Lastly, Dumont wanted to encompass everything, to create one theory of the caste system — while it may be debated if one caste system exists at all, maybe it would be better to speak of “caste systems.” Attempts at grand theories are certainly important for the progress of social science. But contemporary grand theories must be based on very exhaustive material, and this is increasingly difficult to achieve for a single researcher. Dumont’s work still enriched and energized debate on Indian society in many ways. But with this scope of material, his goal of creating a grand theory was perhaps too high to reach from the very start.
It is often better to satisfy ourselves with a very limited scope of material and research, to look for humble and not general conclusions, to dig one’s own well, rather than try to form an all-explaining and all-encompassing grand theory. Contrary to academic fashion, such strictly limited research can often turn out to be more accurate and valuable.

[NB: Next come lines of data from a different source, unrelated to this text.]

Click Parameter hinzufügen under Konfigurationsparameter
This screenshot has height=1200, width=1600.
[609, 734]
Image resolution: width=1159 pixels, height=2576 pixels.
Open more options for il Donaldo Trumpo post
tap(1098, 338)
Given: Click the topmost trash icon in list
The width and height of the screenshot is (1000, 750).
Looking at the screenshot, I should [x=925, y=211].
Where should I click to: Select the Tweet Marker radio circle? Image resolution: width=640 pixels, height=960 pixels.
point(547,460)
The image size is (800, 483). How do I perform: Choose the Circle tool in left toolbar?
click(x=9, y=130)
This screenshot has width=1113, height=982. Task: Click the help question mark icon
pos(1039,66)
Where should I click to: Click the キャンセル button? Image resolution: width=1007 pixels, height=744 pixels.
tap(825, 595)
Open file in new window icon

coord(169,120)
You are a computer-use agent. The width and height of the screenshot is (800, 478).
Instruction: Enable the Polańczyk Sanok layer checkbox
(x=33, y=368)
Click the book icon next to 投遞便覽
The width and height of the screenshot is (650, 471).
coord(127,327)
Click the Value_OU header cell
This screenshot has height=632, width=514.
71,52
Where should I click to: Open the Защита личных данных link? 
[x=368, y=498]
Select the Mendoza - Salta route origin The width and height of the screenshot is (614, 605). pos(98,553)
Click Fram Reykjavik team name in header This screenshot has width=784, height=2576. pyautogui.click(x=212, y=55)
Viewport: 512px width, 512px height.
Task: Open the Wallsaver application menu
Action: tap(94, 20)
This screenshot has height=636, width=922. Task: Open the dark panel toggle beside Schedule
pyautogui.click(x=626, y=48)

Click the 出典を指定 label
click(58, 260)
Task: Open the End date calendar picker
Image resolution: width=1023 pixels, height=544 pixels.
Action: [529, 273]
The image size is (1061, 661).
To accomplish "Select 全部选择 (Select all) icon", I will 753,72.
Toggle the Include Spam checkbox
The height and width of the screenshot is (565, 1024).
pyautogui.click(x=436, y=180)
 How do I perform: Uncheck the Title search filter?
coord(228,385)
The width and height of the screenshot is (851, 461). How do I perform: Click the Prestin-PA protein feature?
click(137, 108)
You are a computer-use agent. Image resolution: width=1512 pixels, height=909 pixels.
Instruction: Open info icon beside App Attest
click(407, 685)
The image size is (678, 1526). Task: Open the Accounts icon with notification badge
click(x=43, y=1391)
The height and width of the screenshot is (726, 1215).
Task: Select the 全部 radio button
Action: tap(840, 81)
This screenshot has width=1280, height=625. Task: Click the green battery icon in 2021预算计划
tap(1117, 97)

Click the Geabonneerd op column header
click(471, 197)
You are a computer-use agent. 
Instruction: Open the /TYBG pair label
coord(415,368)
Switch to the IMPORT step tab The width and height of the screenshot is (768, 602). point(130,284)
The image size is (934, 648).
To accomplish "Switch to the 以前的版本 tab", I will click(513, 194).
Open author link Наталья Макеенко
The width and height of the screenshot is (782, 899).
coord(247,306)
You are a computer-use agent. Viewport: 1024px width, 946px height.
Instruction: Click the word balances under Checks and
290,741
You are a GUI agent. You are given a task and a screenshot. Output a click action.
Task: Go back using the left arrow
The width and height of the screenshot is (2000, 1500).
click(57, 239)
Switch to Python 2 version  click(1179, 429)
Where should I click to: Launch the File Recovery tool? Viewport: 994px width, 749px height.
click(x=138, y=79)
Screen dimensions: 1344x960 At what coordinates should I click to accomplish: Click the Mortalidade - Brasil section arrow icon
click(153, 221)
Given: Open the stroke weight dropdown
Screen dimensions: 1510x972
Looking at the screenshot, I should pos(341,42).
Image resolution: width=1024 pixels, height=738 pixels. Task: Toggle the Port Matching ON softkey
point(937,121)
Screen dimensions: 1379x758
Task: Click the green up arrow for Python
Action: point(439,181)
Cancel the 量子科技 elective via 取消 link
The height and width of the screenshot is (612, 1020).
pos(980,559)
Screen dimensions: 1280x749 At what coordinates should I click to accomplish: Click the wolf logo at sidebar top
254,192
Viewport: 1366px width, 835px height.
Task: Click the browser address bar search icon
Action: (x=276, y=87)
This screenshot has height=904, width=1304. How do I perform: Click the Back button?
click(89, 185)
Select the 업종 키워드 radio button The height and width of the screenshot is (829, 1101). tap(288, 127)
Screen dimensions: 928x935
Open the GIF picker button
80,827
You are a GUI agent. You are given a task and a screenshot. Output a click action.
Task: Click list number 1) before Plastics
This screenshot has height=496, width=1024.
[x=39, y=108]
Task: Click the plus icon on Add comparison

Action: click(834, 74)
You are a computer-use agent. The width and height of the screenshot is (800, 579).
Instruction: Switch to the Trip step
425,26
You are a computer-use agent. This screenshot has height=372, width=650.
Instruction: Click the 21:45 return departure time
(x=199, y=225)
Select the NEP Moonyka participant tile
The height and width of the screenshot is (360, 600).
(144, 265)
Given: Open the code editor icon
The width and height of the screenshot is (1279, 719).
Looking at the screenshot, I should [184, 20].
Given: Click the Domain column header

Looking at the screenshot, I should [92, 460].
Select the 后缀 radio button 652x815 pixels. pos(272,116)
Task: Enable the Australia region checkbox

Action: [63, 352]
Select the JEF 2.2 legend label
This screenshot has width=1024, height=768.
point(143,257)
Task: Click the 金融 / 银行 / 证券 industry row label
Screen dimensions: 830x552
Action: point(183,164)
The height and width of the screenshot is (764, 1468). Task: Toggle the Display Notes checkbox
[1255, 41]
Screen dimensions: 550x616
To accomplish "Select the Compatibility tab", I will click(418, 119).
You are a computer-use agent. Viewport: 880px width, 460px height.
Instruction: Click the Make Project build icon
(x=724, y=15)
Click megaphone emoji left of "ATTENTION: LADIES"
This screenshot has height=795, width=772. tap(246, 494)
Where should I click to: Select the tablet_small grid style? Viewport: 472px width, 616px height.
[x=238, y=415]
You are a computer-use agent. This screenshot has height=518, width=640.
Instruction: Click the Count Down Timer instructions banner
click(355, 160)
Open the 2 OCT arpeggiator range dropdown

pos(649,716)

Has our approach to India changed since Dumont? In the case of some people and institutions – a lot; in the case of many others – not really. Like Dumont, many of us, so-called experts and researchers on India, prefer to read about Indians rather than talk to them; read in English rather than in an Indian language; speak of India and Indians, rather than of various communities and regions; project the history on the present because it allows to ignore change and offers more general conclusions; and attempt at grand theories or accept them rather than admit the existence of nuances and exceptions that do not fit into the theory.
Well, let us hope we get better, because every Louis Dumont will sooner or later face his Sumit Guha.